Volví al sendero en el momento en que pasaba el último grupo. Cuando vieron mi aspecto se detuvieron, me alentaron, y todos seguimos viaje. Faltaban pocos kilómetros para llegar a la Aduana chilena, donde íbamos a almorzar.



Al llegar, dejamos las bicicletas en un costado. Los que estaban allí no dejaban de mirar el espectáculo con asombro.




En la aduana pude ir al baño y lavarme un poco. También me enteré de que habían sido varios los que habían sufrido caídas, afortunadamente ninguna de ellas con consecuencias importantes.

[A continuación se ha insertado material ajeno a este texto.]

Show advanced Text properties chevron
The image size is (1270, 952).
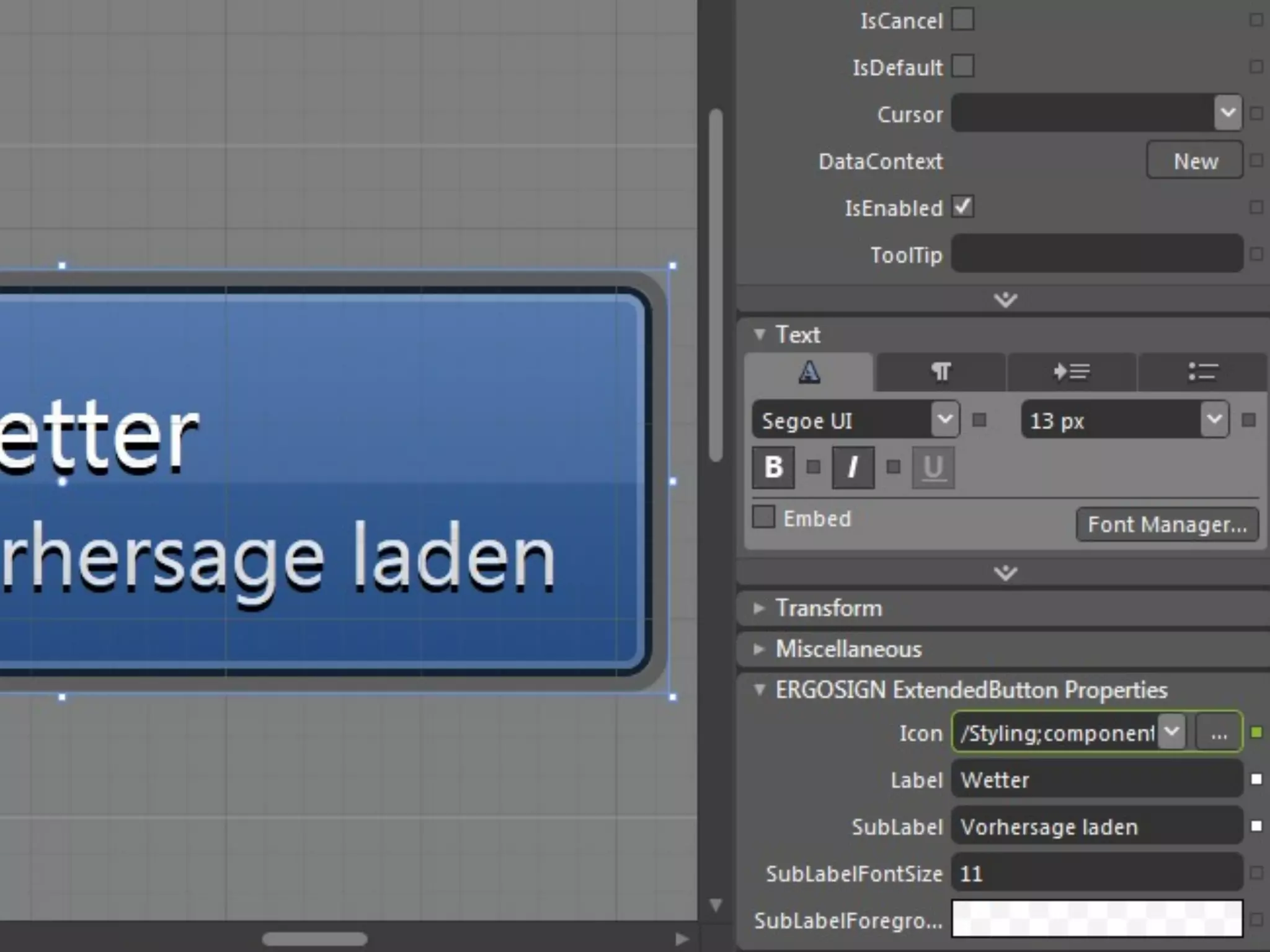1005,573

Nos quedaban unos 10 km. más de descenso. El paisaje se volvía más verde que del lado argentino. Era raro ver correr al río en el sentido contrario al que lo habíamos visto durante los días anteriores.

Por suerte, no hubo más contratiempos. El camino era de piedra dura, lo que permitía un mayor control de la bicicleta y la pendiente era un tanto menor.






























Hacia el final de la tarde, llegamos al campamento. El lugar elegido era menos impactante que los de los días anteriores, pero teníamos a mano el río Teno ( no tan frío como el Río Grande, aunque igualmente correntoso) donde pudimos bañarnos  ni bien llegamos.


Todavía nos esperaban gratos momentos. En primer lugar, el avistaje de cóndores, unos seis u ocho, sobre las montañas. Intenté fotografiarlos, pero con el poco aumento de mi objetivo no dejaban de parecer simples palomas. Por suerte, pudimos verlos con mis binoculares. Allí se lucían plenamente dos adultos y sus pichones volando plácidamente sobre un cielo azul oscuro. Finalmente, el día fue transformándose en noche estrellada. Ese fue el último gran momento de la jornada. Con varios compañeros brasileños contemplamos las constelaciones y, en portuñol, compartimos algunos mitos griegos sobre ellas. No hacía el frío de las noches anteriores pero el cansancio y las emociones del día nos llevaron rápidamente, después de la cena, a las carpas.